__Exercise brief__: Report each line in the items below that contains the word "heading", copying every such line in full. Case counts.

__Records shown__:
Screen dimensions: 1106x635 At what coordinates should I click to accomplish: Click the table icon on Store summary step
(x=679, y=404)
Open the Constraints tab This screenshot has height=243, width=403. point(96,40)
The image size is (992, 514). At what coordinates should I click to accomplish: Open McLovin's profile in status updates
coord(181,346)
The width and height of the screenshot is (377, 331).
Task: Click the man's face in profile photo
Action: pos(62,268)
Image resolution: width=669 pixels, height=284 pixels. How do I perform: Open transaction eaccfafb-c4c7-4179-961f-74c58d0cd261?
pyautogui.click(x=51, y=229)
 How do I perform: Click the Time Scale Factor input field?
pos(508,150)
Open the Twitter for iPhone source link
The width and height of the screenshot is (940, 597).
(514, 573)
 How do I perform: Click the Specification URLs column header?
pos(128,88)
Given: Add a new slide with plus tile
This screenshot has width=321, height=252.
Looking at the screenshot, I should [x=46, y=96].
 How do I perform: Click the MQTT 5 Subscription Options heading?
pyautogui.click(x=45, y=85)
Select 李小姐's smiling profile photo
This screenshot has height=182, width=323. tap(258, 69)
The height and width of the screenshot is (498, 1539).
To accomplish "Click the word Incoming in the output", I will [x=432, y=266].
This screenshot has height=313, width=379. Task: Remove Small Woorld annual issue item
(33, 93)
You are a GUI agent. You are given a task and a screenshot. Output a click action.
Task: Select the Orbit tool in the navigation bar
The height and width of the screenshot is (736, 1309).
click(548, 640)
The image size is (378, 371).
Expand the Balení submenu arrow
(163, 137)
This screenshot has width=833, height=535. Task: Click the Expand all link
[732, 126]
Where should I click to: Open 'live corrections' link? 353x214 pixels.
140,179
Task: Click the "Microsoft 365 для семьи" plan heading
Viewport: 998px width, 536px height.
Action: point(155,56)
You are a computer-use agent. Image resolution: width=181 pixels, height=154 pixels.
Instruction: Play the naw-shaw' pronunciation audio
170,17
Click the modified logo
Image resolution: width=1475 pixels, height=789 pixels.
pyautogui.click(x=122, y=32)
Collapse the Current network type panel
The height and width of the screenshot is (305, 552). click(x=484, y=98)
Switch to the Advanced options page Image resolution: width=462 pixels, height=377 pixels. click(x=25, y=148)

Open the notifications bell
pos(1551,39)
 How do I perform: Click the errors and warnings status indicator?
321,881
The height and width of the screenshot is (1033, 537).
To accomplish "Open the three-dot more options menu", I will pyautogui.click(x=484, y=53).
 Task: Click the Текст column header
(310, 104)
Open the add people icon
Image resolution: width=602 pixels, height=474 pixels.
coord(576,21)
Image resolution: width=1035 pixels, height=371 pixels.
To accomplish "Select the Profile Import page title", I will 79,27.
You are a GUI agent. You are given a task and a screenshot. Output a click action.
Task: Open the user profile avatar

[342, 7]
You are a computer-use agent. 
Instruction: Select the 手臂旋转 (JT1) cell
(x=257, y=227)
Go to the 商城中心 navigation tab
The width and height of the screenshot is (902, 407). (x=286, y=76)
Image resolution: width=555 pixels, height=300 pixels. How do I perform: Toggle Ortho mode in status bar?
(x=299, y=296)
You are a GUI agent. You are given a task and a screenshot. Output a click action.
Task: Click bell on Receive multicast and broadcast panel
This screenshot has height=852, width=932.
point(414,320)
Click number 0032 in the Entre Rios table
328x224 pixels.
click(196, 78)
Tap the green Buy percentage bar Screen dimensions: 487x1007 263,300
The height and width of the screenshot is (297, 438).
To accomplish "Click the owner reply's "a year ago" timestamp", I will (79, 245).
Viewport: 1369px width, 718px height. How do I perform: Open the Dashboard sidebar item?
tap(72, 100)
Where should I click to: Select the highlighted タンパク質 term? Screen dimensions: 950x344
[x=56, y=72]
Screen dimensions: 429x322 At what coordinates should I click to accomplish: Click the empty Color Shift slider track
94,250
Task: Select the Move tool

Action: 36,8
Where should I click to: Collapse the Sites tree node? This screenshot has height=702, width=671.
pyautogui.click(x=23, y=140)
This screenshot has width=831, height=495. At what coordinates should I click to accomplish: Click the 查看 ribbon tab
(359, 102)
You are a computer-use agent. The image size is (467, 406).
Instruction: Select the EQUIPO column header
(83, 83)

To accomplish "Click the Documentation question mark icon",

__Solved exercise__:
 How do I perform: Click the MQTT 5 Subscription Options heading?
Task: Click the "Microsoft 365 для семьи" plan heading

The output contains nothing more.